## Task statement:
From the line containing "Open the purple background tuna dish photo" to the last line of the data, both included, transcribe each line exactly, leaving out pictures and adding nothing.

▬▬▬▬▬▬▬▬▬▬

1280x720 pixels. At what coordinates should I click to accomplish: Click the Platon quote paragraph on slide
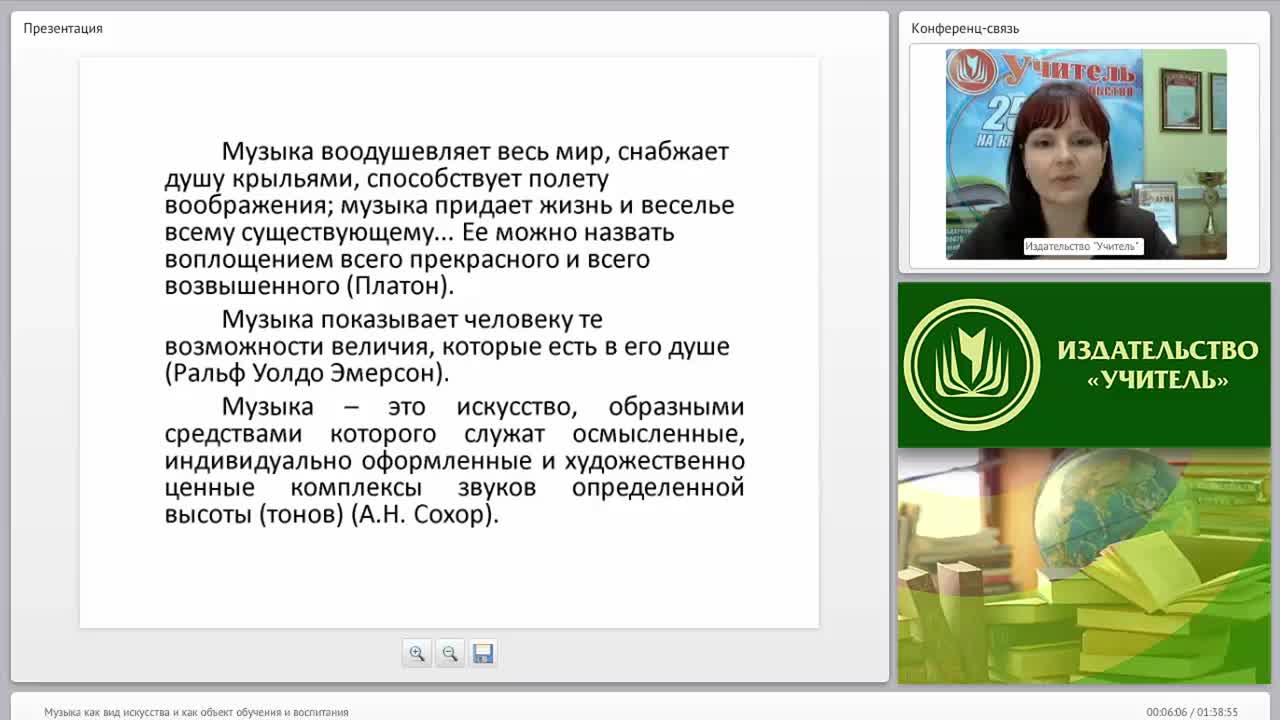450,218
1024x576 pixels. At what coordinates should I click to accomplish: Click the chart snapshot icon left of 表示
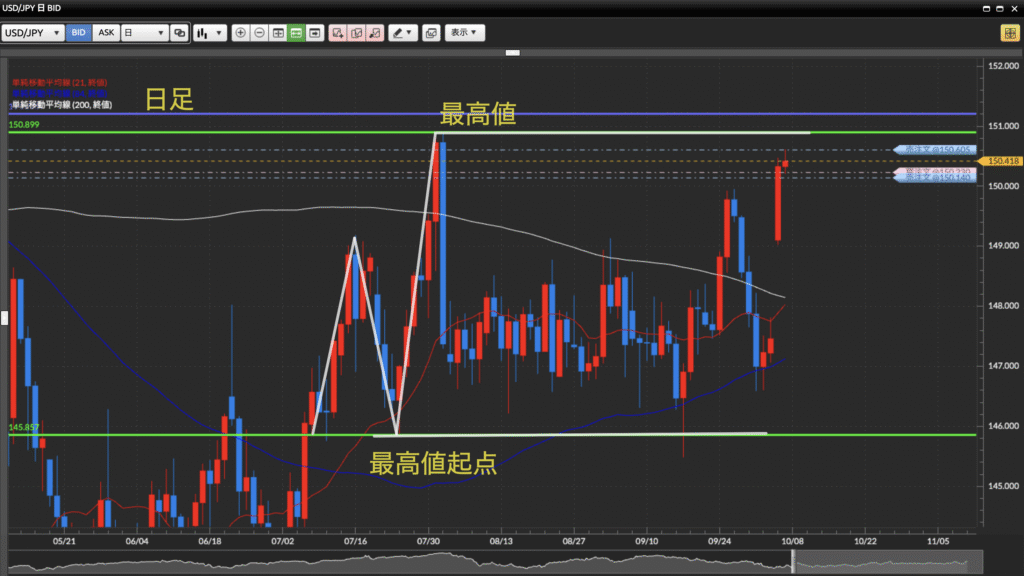coord(431,33)
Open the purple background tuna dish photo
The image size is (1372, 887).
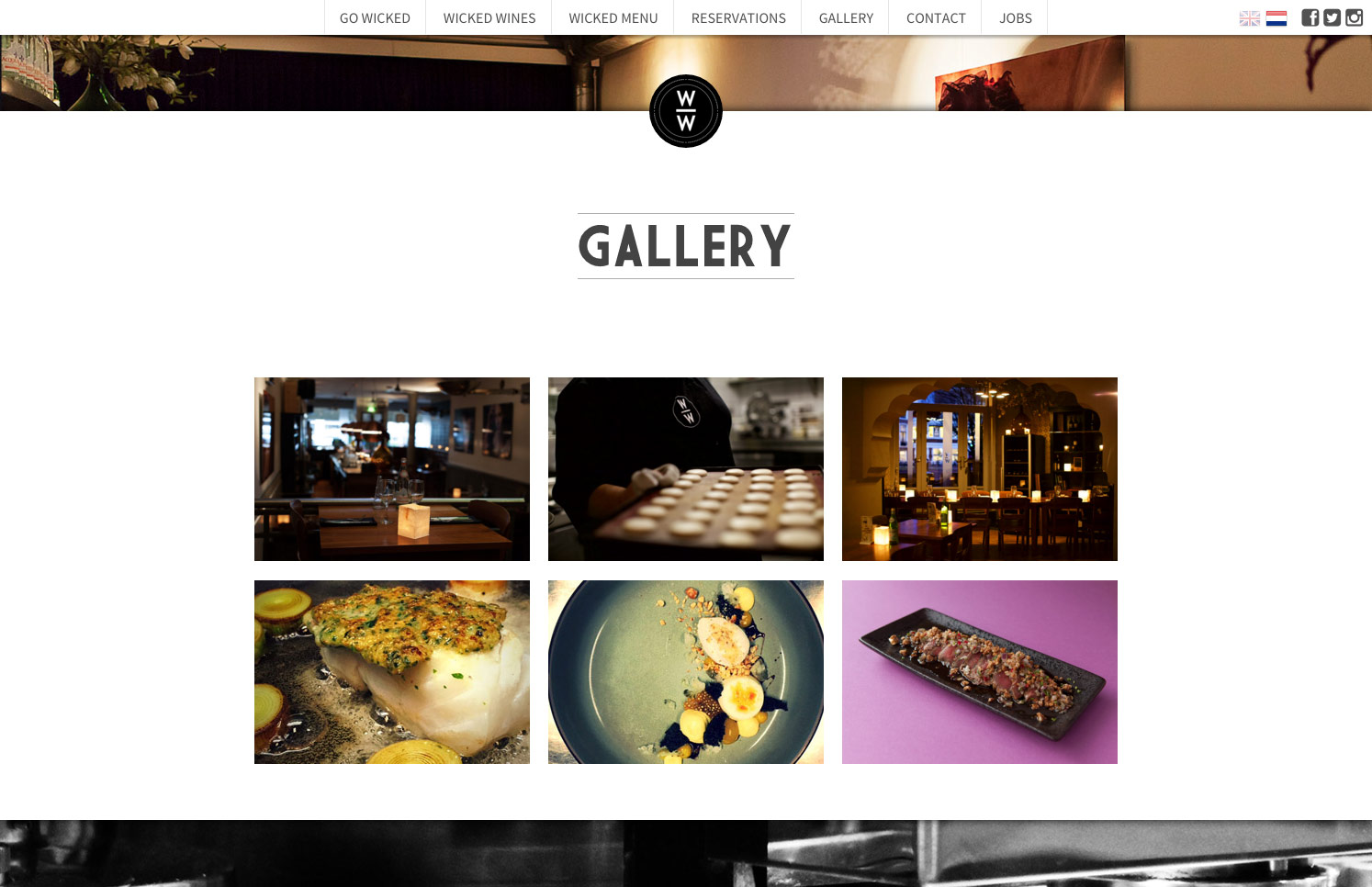coord(980,672)
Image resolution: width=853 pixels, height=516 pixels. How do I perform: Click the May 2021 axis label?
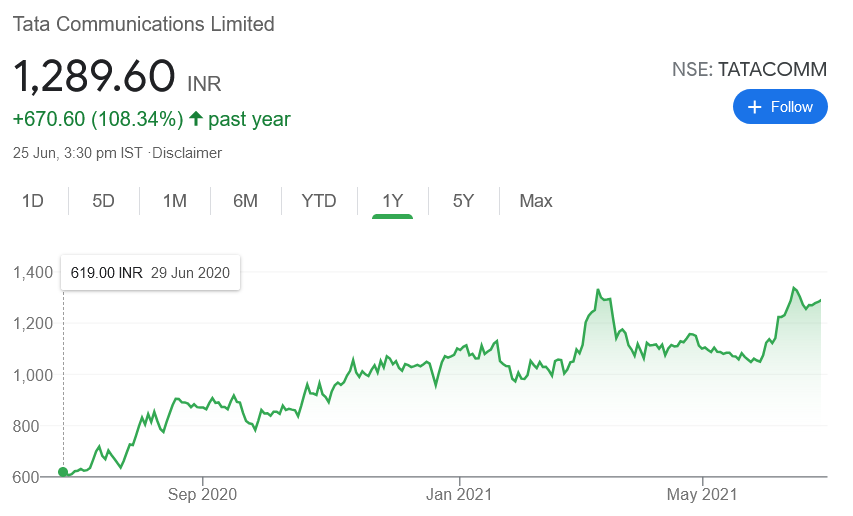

▬▬▬▬▬▬▬▬▬▬

## Response below:
Open the purple background tuna dish photo
The image size is (1372, 887).
coord(980,672)
Image resolution: width=853 pixels, height=516 pixels. How do I perform: Click the May 2021 axis label?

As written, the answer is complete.